Traditionally, erectile dysfunction has been associated with several factors:
(1) Cardiovascular disease, including myocardial infarction, coronary artery disease, hypertension, hyperlipidemia, cerebro-vascular accident. The incidence of erectile dysfunction in men with heart disease and hypertension may be double that found in men without these problems8. Indeed erectile dysfunction itself is often a microvascular disease. It has been postulated that erectile dysfunction might be a precursor of more serious vascular disease states. This hypothesis, however, has not yet been proven in a prospective study.
(2) Cigarette smoking and substance abuse including alcohol abuse. An overall effect of smoking is not obvious. Smoking increases the risk for erectile dysfunction in men who have been treated for cardiovascular problems or hypertension. The effects of alcohol are less certain. In smaller quantities alcohol may be protective against vascular disease.
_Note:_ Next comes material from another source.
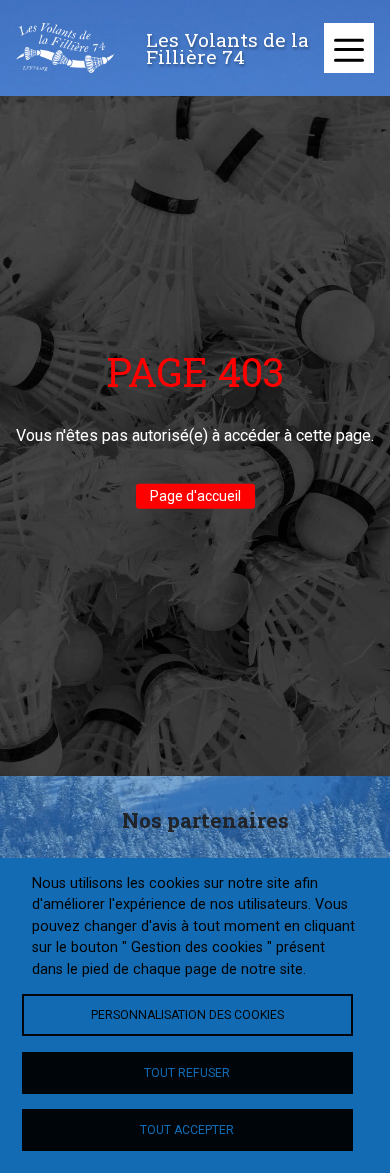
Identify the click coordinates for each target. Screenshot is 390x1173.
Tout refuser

(3) Diabetes. Particularly those men who have vascular, neurological and/or nephrological complications of diabetes mellitus are more likely to suffer from erectile dysfunction.
(4) Surgical or non-surgical pelvic organ trauma can lead to vascular or neural damage. Spinal cord injury or cauda equina syndrome may also cause impotence. Well-known iatrogenic causes include radical prostatectomy, colorectal surgery and aortoiliac vascular surgery. These factors play a minor role on a population level.
(5) Drugs, particularly antidepressants, anti-psychotics, drugs that can lower the blood pressure (antihypertensives), antiarrhythmics and drugs that have endocrine effects such as antiandrogens, steroids and hormone replacement therapy.
(6) Chronic diseases such as chronic obstructive pulmonary disease (COPD), and renal, hepatic, hormonal and neurological disorders.
(7) Psychological factors such as depression, and relationship or marital problems including problems of sexual technique. In the Massachusetts Male Aging Study, however, depression and anger were not associated with incident erectile dysfunction, but new cases were more likely to occur among men who exhibited a submissive personality.
Table 1 summarizes the findings of four studies1–4 that analyzed determinants of erectile dysfunction on a population level. Most of these studies looked at the different factors only in a univariate fashion. The Krimpen study was an exception to this pattern; the following factors were taken into account in a multivariate logistic regression analysis:
Determinants of sexual function in the aging male 11 age, body mass index, symptoms of benign prostatic hyperplasia (lower urinary tract symptoms, LUTS), smoking, COPD, history of cardiac complaints, lower level of education, hypertension (World Health Organization-2 definition), diabetes mellitus, previous prostate operation, alcohol consumption. The following factors were statistically significant independent determinants of severe erectile dysfunction in the multivariate analysis: age, smoking, obesity, level of education, LUTS and treatment for cardiovascular problems as well as COPD.
The parameter ‘population attributable risk’ (PAR) takes into account the prevalence of a certain risk factor in the general population. In the total population, the PAR was greatest for LUTS and obesity.